Fishing for Largemouth Bass on the Harris Chain of Lakes in Florida

The wintertime in Florida is one of the best times to get on the water and go fishing. I think that is one reason why so many people from up north have houses down here in Florida, or a lot of anglers take vacations to the southern states. The winter months really have proven to become the best fishing in the United States down in the south. Along about mid-December into early January, the bass start cruising up shallow thinking about the spawn. Make sure to read to the bottom to see How Revital Outdoors Premium CBD Products will help anglers on the Harris Chain of Lakes.

As crazy as it sounds, I have caught many bedding fish the week of Christmas. But one thing that a lot of anglers don’t realize down here in Florida, is that our lakes are incredibly shallow. Yes, there’s rivers and canals it’ll drop off in a 20 to 30 feet, but in all actuality 6 feet in Florida is deep. I think that’s why so many fish get caught throughout the entire year, is the fish don’t have many options on areas to go. The lakes are really shallow, and are full of grass, which during the winter act as a magnet to holding large groups of largemouth bass. One of my favorite lakes by far for bass fishing in Florida is the Harris Chain of lakes.  
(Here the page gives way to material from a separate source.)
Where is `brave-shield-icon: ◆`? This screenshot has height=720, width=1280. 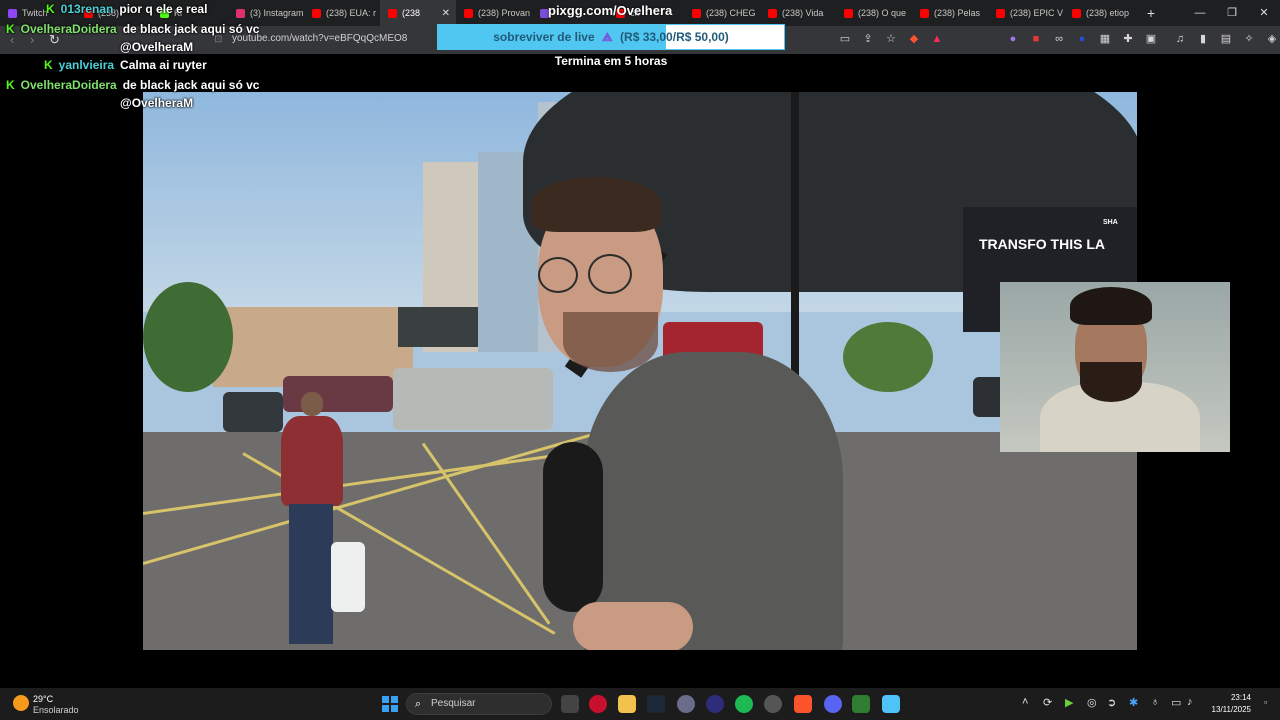
brave-shield-icon: ◆ is located at coordinates (914, 39).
Harris Chain of Lakes in Florida is comprising of Little Lake Harris, Lake Eustis, Lake Griffin, Lake Apopka, Lake Dora, Lake Carlton, Lake Yale, and Lake Beauclair. The best results every year seem to come out of Lake Griffin and Eustis. During the winter months, I really like to slow down and fish the thickest grass I can. Once you figure out that “sweet” pattern, finding more bites and bigger fish becomes a little bit easier.
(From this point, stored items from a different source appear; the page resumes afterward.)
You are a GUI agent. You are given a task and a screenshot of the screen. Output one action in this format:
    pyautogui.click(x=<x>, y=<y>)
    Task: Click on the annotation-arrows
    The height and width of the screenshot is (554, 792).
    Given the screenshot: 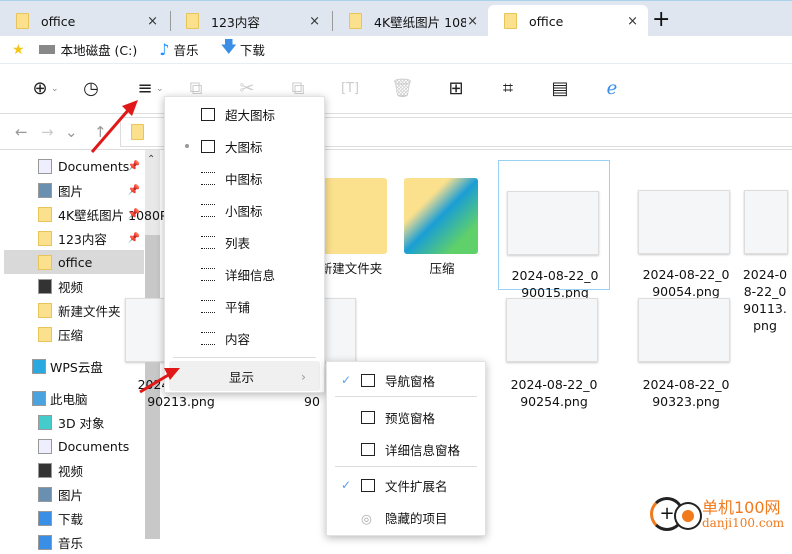 What is the action you would take?
    pyautogui.click(x=135, y=247)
The first thing I’ll do is try to find the thickest grass I can that is related to current. The lakes associated with the Harris Chain have canals or a connected river systems so there’s a constant flow of current throughout all the lights. The next thing I try to find is the clearest water. All of the water in Florida has that tantric, almost coffee look to it. However, if you’ve ever looked at a pot of coffee it’s pretty clear with the exception of that dark color.

That’s the kind of water I’m looking for down here in Florida, try to avoid the mud as much as you can. To me, I have found that fish do not care for muddy water. Unless you’re fishing at lake that has experienced a lot of rainfall and the water has been muddy in all parts of the lake for some time. Muddy water I think makes the fish sluggish and sick, which decreases their feeding behavior.  
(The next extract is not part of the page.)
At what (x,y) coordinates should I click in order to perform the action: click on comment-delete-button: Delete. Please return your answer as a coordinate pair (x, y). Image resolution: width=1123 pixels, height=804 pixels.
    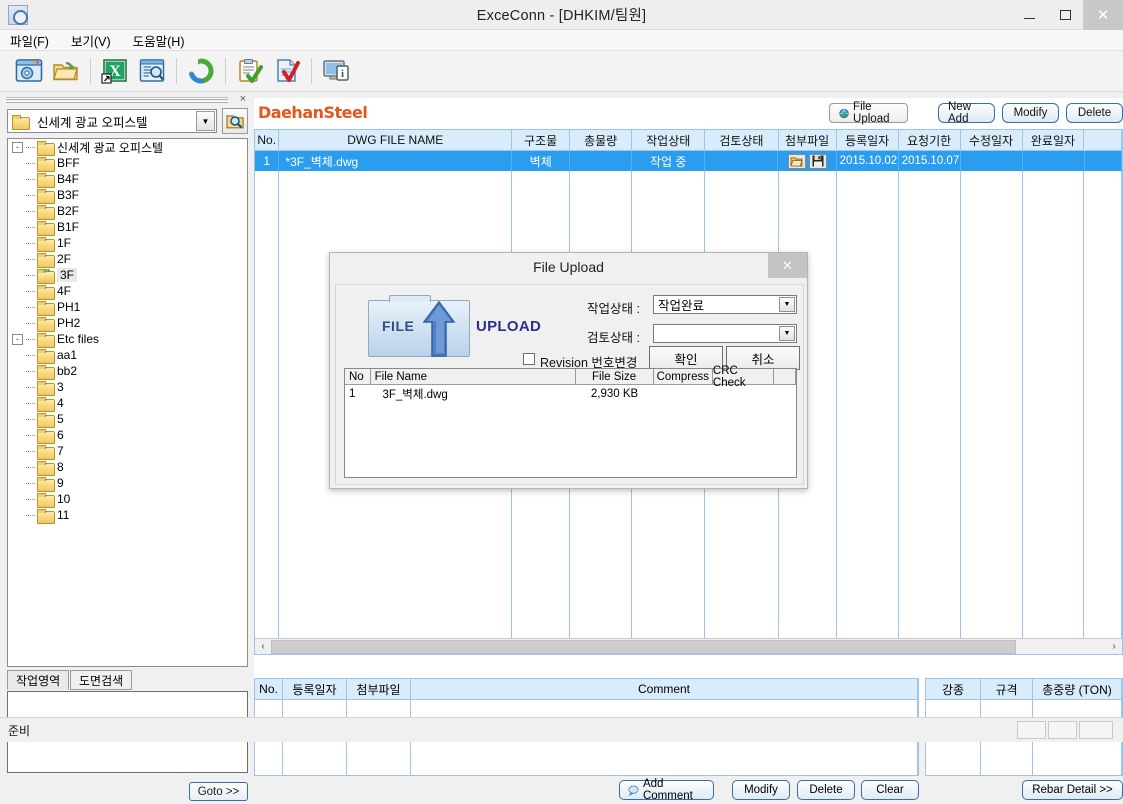
    Looking at the image, I should click on (826, 790).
Bait selection is very critical, but not as complicated as anglers may think it is. In the winter months, it’s all about the Bluegill and the Golden Shiners. Shiners in Florida are like the Wagyu steak for largemouth bass. The biggest largemouth in the lake cannot resist a shiner for meal. That is why it is important to throw baits that have some sort of golden/ chrome shine to them. This could be lipless crankbaits, spinnerbaits, chatterbaits, and swimbaits. 

I usually will relate to a bluegill pattern or darker colors to mimic the dark forage the fish are feeding on. For plastics, colors like black and blue, junebug, green pumpkin, and straight black are staple colors down in Florida in the winter months because they resemble both color patterns of the shiners and bluegill forage. For types of plastics, anglers are having the best luck throwing the tried-and-true senko style worms, and big 10 to 12 inch curly tail worms. If fish are actively chasing bait, it’s hard to put down a swimming style worm.  

A common question I get asked a lot is what rod and reel set up to use down in Florida, what size line to bring, and what size weights to use. Personally, I have I had the best luck getting away with the heaviest rod I can without compromising bait action or feeling the bait. As for reels, I always tend to use higher gear ratio reels and just force myself to slow down when reeling a bait along. But when it comes to line and weight size, I want to get away with the lightest I possibly can.

Many anglers believe when you come to Florida and are fishing the Harris Chain of Lakes, they are going to be using nothing but braid. That is true when you’re fishing topwater lures or flipping a big weight into vegetation. But I only have three or four rods with straight braid on them. Even with braid I want to get away with the lightest pound test I can.

In the past, I was one of those anglers that believed you had to use 65lb test on everything. While working in the industry and learning more about saltwater fishing, I learned that 65lb braid is what captains used to catch big yellowfin tuna up to 150 to 200 pounds. Even with all the strain a bass fishing angler will put on braid trying to get fish through rough laydowns or grass, they still won’t come close to the pure strength of a tuna or an offshore fish that big. I started using nothing but 40lb test braid for everything in 2019 and have never looked back. The thinner line diameter allows anglers to cast more accurately, further, and reduces the amount of wind sound going through the braid. Everything else I am use 14-25lb fluorocarbon, especially when it comes to throwing soft plastic baits.  

One final thought I will share about fishing the Harris Chain of Lakes, is always be around bait. With how shallow the water is, it’s easy for largemouth bass to chase down large groups of bait and keep them in a certain area. It’s very easy to find the bait on the Harris Chain of Lakes because you will always see action on the surface.  

Be safe out in the outdoors and good luck to all of the anglers out there!